It's only in the past year or so that I've had much to do with dogs. But all my life there's been a cat round the house and there still is.
I like cats. I like their independence and the way they look after themselves, their indifference to attention or affection, the way they mark out their territory and defend it, their obsession with their own comfort and the fact that as long as someone feeds them regularly - and it doesn't matter who - they seem perfectly happy.
I had a bit to do with dogs as a child and young man because my parents had a lot of farming friends and they always had dogs about the place.
Later, as a young journalist on the farm beat, I attended a lot of A&P shows and dog trials. If there is any animal more intelligent than a Southland sheepdog, I've yet to encounter it.
But these were not dogs you walked up to and patted on the head (which you should never do) or scratched behind the ear. It wasn't so much that they were unfriendly but that they were invariably one-man dogs and anyone else who spoke to them was ignored.
In any case, for years I avoided getting a dog as a pet.
Housedogs are different. They require a personal commitment which goes beyond just the physical - an emotional response that I wasn't sure I was prepared to give.
And they have to be exercised and played with and bathed and brushed and generally made a fuss of.
But the time came when I ran out of excuses and, after much searching of the internet and discussions with breeders, a tiny red and white cavalier King Charles spaniel became part of our household.
And the fun began.
I won't bore you with the details of his upbringing. Suffice it to say that he is now almost fully grown and it is difficult to imagine our house without his cheerful and active presence.
And that, I think, applies also to the cat - our lovely 7-year-old chocolate and cream Birman. Mind you, it took a while for the energetic canine interloper to be accepted, and many a whack upside the ear had to be administered by the cat before the newcomer found his proper place.
But these days they live together companionably, from time to time chasing each other all round the house and playing hide and seek, the rest of the time peacefully going about their mysterious feline and canine occasions.
Now, as a dog-owner, I am entitled to have an opinion on the question of microchipping all dogs and, indeed, I have such an opinion. It is, in a few words, that this is probably the stupidest idea this Government has come up with so far.
It is stupid because the entire exercise, which will have to be carried out at significant expense to city dog-owners and huge expense to farmers, will achieve absolutely nothing.

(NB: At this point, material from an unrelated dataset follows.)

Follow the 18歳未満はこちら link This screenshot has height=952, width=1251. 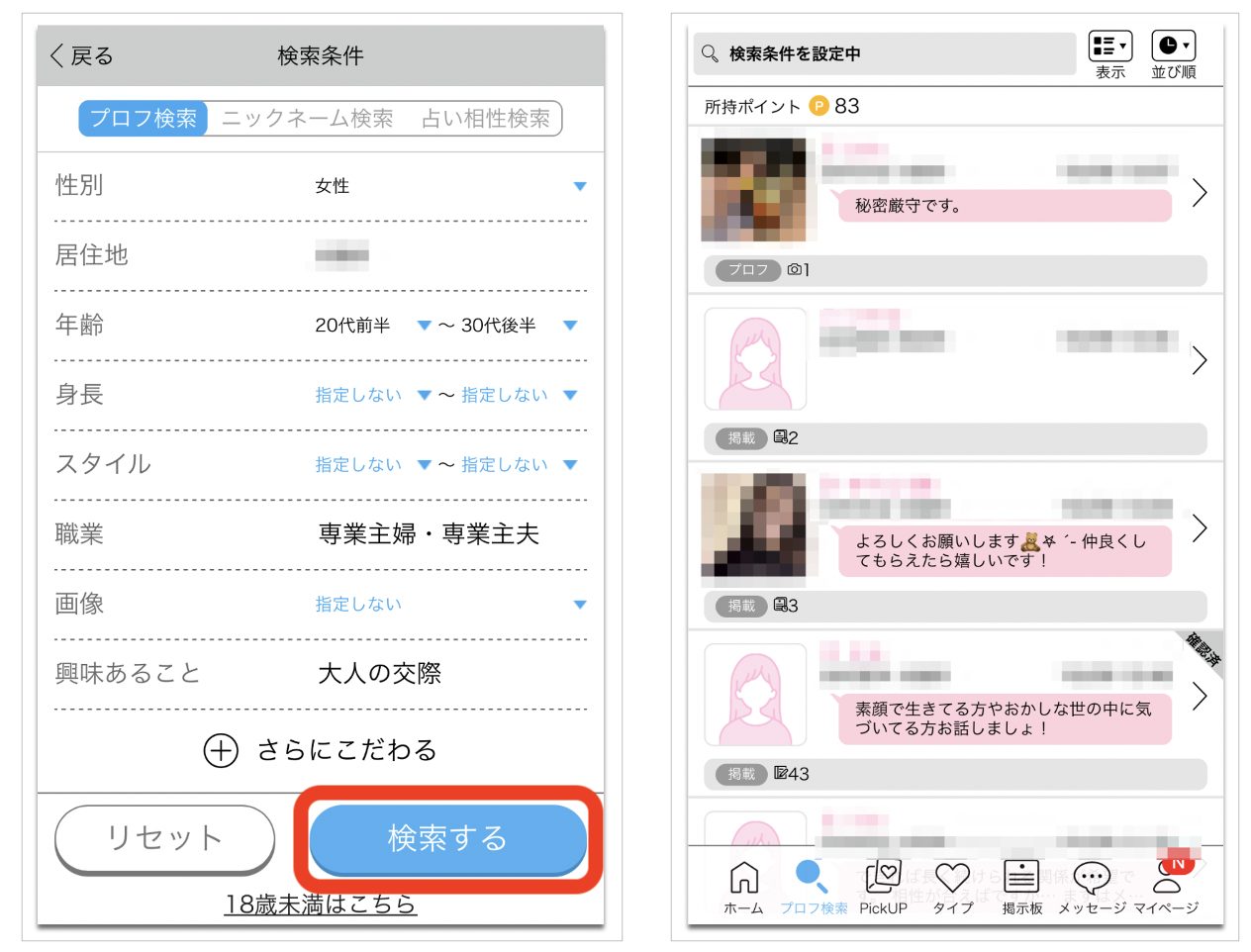[320, 904]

If anyone thinks it will make the slightest difference to the number of dog attacks or to the number of dogs running loose, then they have holes in their heads.
It is an exercise in futility and it staggers me that those who came up with the idea, and those who have bought into it, could ever let it get as far as it has.
The best and most concise explanation of the worthlessness of this exercise is to be found on the website of Federated Farmers, which makes these unarguable points: (1) To read a microchip, dogs have to be either caught or destroyed because the range of scanners is less than 5cm. It is likely that a microchip will not be of any use in catching dangerous dogs. The majority of dangerous dogs are not registered, and are even less likely to be microchipped. The notion of someone reading a microchip during an attack ... is preposterous.
(2) Microchips do not stop dog attacks. A dog with a microchip is no more or less likely to bite than a dog without a microchip. Rather than aid identification of dogs that attack, the added cost of microchipping will further discourage people from registering their dogs, thereby increasing non-compliance. Already, the number of dog-owners who do not register their dogs is nearly one out of two.
(3) The microchipping legislation has been created in response to dog attacks. However, in most dog attack cases, identifying the owner is not an issue, meaning that microchipping will neither prevent dog attacks nor improve the accountability of dog-owners when dog attacks occur. Therefore, this legislation is costly and pointless.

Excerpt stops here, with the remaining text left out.